Especialistas apontam que regulamentação impulsionou bets no
país e veem aumento da prática como questão de saúde pública. É preciso ficar
atento para comportamentos que indicam vício.
"Perdi todo meu salário para o Tigrinho. Do mês
retrasado para o mês passado, o salário caiu na conta e foi tudo embora em
questão de um dia e meio", disse o mineiro Gustavo Martins, de 28 anos, em
uma postagem nas redes sociais em junho deste ano. A publicação, segundo ele,
foi um alerta para quem cogita entrar nesse universo de apostas esportivas. Seu
primeiro contato com as bets foi há dois anos, em uma brincadeira com os
amigos.
No entanto, a vontade de ganhar cada vez mais fez com que o
mineiro se tornasse dependente dos jogos de azar. "Quando eu comecei a
ganhar dinheiro, a sensação era de total euforia, satisfação e prazer. Comecei
com jogos de todos os tipos nas casas de apostas".
Nos primeiros meses, Martins chegou a faturar R$ 50 mil, mas
o desejo era sempre por mais. Por causa dos lucros, cogitou até deixar o
emprego e viver apenas com os ganhos. Contudo, as apostas começaram a sair do
controle, comprometendo seu salário.
O jovem não é o único a usar parte do orçamento familiar
para essa finalidade.
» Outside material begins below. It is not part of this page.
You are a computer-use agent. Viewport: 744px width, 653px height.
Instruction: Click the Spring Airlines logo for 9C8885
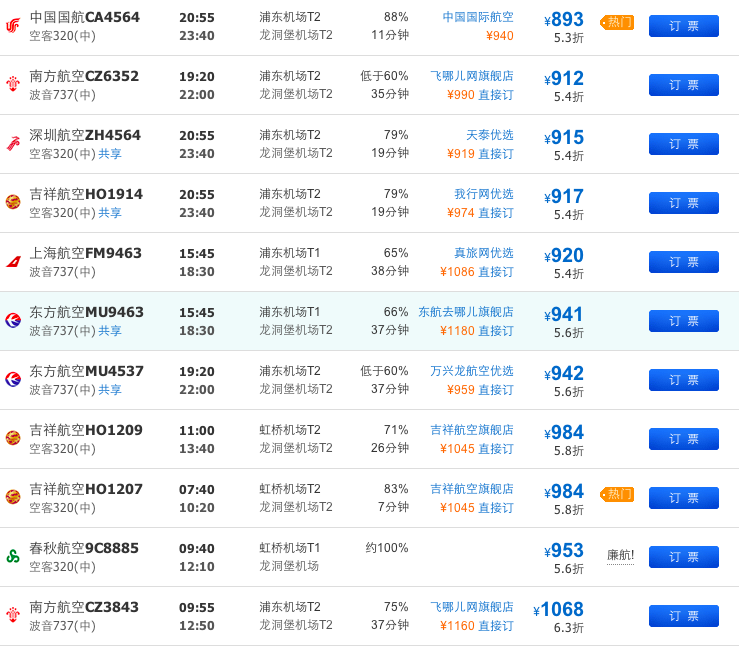pos(13,556)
Um estudo da Sociedade Brasileira de Varejo e Consumo
(SBVC), em parceria com a AGP Pesquisas, mostrou que 63% de quem aposta no país
teve parte da renda comprometida com as bets. Outros 19% pararam de fazer
compras no mercado e 11% não gastaram com saúde e medicamentos.
Esses dados refletem uma tendência preocupante, evidenciada
ainda mais por um relatório divulgado pelo Banco Central nesta terça-feira
(24/09), que revelou que beneficiários do Bolsa Família gastaram R$ 3 bilhões
em sites de apostas esportivas, somente no mês de agosto. O valor equivale a
21,2% dos recursos distribuídos pelo programa no mesmo mês.
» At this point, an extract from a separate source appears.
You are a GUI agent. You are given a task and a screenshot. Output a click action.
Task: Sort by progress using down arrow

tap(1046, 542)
Ainda segundo o banco, 24 milhões de brasileiros fizeram ao
menos uma transferência deste tipo no país desde janeiro. A maioria dos
apostadores tem entre 20 e 30 anos e gasta cerca de R$ 100 por aposta. Este
valor sobe de acordo com a idade. Brasileiros acima de 60 anos gastam uma média
de R$ 3 mil reais em bets.
Como reconhecer a dependência em jogos
Martins precisou perder o salário para notar que sofria com
um transtorno. "Eu não me satisfazia em fazer R$ 200 ou R$ 300 por dia. Eu
queria sempre fazer R$ 10, 20 mil todos os dias, então, às vezes, eu fazia mil
reais e, ao invés de sacar, tentava mais e acabava que saía sem nada",
relembra.
Assim como ele, muitos brasileiros demoram a perceber a
dependência. Segundo os especialistas, como os jogos e aplicativos estão
instalados no celular e o aparelho é usado com frequência, fica cada vez mais
difícil reconhecer a adicção.
O vício em apostas online não afeta apenas o comportamento
dos jogadores, mas também altera o funcionamento do cérebro de forma semelhante
a outras dependências químicas, como drogas e álcool. Segundo Luciana Becker,
psicóloga e especialista em Transtornos Adictivos pela PUC Rio, o sistema de
recompensa cerebral é diretamente impactado pelo jogo patológico.
Por que é tão perigoso se viciar em games de aposta?
"Quando uma pessoa ganha ou está prestes a ganhar, o
cérebro libera grandes quantidades de dopamina, neurotransmissor associado ao
prazer e à satisfação. Esse aumento gera uma sensação de euforia, incentivando
o jogador a buscar repetir a experiência", explica Becker.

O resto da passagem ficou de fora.